LA VIRTUD IMPRESCINDIBLE
Se dice que hay personas que “viven” y personas que “son vividas”; ¿por quién? por lo que las rodea. Hay vidas con pasión y hay vidas anodinas, de quien anímicamente “ni siente ni padece”; es una profanación del precioso don de la vida; éste, por sí sólo, debiera ser suficiente para entusiasmar, para “apasionar” (=causar pasión). El mero “durar” no equivale a “vivir”.
Se tiene “pasión” cuando se experimenta motivo para levantarse cada mañana y ponerse a trabajar, porque hay algo – o alguien – que “me dice mucho”. Sólo en ese caso se vive vida verdaderamente humana, no mecánica; es uno mismo quien decide y actúa; no “es llevado”, sino que va.
Las palabras del P. Claret que hoy motivan nuestra reflexión son autobiográficas: él vivió así. Su paso por el mundo no fue el de un atormentado, pero sí el de un afanoso y apasionado: le decía mucho la causa de Dios y la causa del hermano, y le faltaba tiempo para servir a una y a otra. En algunos ejercicios espirituales hace el propósito de no perder un minuto de tiempo; como el día le resultaba corto, hurtaba tiempo a sus horas de sueño, hasta habituarse a no dormir más de tres o cuatro cada noche.

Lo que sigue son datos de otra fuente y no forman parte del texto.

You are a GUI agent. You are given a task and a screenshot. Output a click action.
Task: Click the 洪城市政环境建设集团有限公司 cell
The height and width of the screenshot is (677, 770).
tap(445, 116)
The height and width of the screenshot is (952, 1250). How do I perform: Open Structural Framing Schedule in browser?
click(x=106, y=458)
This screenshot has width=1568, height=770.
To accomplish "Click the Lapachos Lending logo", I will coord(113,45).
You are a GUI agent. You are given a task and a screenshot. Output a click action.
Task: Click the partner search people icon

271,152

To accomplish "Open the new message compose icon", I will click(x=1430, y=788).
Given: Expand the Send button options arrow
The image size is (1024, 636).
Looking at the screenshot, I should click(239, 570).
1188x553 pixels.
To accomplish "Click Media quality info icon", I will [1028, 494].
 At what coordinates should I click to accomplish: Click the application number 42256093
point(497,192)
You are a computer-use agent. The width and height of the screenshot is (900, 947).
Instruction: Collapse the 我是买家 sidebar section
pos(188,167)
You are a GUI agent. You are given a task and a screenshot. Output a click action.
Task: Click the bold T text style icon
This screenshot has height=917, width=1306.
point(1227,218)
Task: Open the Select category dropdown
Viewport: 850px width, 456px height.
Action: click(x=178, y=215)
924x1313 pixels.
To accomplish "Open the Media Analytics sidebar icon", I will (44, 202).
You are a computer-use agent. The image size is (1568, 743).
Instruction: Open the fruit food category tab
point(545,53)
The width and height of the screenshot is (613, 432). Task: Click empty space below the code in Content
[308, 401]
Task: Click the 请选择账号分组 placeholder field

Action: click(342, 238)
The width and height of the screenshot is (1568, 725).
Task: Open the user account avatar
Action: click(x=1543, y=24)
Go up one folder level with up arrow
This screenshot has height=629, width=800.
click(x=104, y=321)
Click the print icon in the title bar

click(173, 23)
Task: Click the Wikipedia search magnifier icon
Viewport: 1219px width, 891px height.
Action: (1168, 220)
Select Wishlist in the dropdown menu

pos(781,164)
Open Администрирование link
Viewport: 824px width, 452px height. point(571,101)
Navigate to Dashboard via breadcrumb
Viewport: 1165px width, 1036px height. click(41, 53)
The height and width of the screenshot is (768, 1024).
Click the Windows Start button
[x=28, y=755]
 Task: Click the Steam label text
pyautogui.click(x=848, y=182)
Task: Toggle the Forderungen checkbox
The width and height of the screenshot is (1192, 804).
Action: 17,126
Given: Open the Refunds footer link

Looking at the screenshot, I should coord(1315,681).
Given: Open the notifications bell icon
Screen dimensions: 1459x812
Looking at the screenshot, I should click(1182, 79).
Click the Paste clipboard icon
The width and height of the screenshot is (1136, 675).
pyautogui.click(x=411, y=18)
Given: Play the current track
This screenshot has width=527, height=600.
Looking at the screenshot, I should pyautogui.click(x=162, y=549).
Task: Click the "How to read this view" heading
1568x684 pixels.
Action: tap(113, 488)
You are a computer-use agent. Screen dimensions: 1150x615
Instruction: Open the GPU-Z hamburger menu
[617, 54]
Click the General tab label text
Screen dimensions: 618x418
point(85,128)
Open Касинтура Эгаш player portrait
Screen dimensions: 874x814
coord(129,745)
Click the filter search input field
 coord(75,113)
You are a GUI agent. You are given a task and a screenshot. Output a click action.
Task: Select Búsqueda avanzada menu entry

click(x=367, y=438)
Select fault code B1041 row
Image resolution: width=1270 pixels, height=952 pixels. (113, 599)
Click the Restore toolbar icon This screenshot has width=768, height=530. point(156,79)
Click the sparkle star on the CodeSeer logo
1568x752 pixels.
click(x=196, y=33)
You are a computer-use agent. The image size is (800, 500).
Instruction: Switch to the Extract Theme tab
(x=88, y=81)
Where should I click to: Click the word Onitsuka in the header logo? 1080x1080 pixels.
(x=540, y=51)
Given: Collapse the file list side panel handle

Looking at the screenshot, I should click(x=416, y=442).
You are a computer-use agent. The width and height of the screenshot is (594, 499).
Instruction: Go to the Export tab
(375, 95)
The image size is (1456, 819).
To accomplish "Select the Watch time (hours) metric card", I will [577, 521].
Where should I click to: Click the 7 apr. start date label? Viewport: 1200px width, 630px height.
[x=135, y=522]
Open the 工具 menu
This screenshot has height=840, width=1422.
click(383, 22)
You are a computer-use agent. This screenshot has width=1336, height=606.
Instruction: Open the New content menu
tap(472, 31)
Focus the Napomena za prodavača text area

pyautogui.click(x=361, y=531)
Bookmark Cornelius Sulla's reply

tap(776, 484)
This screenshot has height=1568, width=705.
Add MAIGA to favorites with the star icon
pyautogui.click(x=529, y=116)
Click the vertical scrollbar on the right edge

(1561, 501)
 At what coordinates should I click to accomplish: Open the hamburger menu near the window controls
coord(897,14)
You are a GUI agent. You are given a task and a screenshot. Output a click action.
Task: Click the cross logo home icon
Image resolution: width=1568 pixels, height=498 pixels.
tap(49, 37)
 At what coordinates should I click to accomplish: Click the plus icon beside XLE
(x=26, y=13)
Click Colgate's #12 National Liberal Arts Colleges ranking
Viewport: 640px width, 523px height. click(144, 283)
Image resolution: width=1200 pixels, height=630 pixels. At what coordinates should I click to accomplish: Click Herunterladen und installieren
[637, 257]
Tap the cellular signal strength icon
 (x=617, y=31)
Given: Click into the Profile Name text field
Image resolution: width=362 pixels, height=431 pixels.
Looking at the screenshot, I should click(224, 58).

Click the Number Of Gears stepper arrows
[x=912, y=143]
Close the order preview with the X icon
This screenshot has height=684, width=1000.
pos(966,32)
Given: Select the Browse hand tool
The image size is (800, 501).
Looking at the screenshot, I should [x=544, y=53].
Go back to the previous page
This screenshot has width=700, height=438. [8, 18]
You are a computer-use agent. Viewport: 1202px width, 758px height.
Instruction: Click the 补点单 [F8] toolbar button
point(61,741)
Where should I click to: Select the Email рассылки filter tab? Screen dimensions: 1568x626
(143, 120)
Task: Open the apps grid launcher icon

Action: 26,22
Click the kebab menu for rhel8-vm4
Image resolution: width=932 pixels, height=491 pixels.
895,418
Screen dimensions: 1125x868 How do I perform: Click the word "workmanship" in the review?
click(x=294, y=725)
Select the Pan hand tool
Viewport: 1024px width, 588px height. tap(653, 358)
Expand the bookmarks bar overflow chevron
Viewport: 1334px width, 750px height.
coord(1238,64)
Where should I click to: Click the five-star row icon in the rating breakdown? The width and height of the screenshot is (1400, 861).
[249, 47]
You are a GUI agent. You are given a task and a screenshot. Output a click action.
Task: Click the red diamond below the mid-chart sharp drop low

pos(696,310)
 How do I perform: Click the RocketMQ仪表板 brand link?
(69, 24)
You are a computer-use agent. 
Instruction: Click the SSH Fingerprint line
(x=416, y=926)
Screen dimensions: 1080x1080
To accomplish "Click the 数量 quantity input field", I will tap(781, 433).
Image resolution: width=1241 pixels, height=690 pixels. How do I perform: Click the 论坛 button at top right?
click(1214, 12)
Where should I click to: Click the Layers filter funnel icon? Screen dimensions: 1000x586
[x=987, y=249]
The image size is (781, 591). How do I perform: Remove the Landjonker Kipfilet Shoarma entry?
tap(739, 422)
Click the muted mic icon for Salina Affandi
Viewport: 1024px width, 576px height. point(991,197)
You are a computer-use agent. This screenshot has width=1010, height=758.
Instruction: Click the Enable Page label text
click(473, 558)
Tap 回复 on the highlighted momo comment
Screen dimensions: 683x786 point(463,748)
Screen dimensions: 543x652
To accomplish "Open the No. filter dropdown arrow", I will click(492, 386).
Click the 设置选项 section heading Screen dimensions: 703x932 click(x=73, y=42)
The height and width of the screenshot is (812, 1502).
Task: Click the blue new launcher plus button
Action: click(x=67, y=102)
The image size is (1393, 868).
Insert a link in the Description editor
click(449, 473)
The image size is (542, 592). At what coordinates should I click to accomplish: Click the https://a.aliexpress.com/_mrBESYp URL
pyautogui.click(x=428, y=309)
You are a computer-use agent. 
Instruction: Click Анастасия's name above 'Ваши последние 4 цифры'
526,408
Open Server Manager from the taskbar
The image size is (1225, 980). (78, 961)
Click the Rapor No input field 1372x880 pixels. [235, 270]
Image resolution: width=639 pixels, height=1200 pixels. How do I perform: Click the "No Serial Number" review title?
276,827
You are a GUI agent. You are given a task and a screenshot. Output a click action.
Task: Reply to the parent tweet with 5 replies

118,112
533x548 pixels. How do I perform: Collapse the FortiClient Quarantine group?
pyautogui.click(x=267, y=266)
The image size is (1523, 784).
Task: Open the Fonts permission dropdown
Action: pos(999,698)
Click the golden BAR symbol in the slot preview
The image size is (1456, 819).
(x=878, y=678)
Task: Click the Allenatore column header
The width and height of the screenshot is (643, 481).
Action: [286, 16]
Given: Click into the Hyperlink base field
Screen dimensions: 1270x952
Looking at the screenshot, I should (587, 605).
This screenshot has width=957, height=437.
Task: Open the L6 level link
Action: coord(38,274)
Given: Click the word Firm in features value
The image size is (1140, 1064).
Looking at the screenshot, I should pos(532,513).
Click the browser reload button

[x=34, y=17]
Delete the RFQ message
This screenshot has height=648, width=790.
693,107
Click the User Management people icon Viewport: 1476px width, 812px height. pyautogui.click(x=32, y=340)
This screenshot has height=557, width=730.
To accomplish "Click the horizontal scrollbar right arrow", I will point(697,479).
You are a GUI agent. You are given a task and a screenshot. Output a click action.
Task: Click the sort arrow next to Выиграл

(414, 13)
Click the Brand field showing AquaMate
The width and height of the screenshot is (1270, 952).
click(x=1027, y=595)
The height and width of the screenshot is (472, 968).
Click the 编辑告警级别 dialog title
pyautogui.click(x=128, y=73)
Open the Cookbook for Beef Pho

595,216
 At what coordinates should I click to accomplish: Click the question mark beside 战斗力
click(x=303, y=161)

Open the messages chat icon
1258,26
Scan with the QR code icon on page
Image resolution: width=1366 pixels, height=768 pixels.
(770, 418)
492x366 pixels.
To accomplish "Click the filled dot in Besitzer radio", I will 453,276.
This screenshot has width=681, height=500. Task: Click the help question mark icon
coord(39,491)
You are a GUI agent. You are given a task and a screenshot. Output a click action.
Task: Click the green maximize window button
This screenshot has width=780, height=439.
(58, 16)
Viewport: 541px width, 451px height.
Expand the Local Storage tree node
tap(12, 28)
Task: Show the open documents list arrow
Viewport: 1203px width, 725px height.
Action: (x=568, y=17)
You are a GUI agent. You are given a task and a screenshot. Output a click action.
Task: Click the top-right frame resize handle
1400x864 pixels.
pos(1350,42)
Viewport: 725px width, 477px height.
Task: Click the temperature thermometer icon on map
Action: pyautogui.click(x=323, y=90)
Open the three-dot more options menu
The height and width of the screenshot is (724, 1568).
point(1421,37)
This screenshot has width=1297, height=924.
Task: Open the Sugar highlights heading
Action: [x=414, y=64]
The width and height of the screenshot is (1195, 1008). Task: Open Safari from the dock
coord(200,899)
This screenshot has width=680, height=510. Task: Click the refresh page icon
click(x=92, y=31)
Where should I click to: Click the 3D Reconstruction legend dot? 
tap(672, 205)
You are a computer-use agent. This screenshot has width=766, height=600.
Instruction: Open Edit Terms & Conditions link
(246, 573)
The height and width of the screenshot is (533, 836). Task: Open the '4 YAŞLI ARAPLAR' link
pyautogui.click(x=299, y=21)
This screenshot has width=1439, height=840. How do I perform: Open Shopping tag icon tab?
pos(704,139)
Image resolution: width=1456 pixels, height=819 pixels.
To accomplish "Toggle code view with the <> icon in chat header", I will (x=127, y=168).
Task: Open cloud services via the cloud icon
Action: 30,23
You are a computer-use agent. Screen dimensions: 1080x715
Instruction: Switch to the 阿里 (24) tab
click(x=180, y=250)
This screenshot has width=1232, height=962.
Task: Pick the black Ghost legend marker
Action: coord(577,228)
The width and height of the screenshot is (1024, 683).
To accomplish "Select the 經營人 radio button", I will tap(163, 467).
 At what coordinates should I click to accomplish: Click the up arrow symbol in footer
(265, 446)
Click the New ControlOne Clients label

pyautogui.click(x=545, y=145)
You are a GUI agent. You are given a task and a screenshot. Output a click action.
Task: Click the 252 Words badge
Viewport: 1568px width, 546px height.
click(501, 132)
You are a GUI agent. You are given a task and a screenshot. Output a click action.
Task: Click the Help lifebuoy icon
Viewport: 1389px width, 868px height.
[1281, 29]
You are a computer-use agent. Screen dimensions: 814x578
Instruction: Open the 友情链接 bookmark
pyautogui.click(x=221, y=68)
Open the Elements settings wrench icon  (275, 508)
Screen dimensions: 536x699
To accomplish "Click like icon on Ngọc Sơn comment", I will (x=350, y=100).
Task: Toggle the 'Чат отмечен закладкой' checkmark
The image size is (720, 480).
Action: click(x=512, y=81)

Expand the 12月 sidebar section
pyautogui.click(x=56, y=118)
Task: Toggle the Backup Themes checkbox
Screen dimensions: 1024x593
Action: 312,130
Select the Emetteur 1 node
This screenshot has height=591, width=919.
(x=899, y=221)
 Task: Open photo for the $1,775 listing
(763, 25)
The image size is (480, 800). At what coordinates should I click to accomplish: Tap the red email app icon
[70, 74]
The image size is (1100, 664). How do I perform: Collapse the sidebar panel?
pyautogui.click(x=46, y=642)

El único título que Claret quiso para sí mismo – y lo pidió y obtuvo – fue el de “misionero apostólico”, es decir, poder dedicarse al testimonio de Jesucristo según el modelo de los apóstoles. Esta fue la fiebre que de continuo le abrasó. Cuando habla del amor como la fuerza que dinamiza las cualidades naturales, no teoriza, sino que habla de sí mismo. Hay algo que no parece haber conocido: desgana, aburrimiento, o “desvitalización”. Él confió siempre en la providencia, pero ello no disminuyó su responsabilidad en el uso de las propias cualidades, siempre potenciadas por el amor.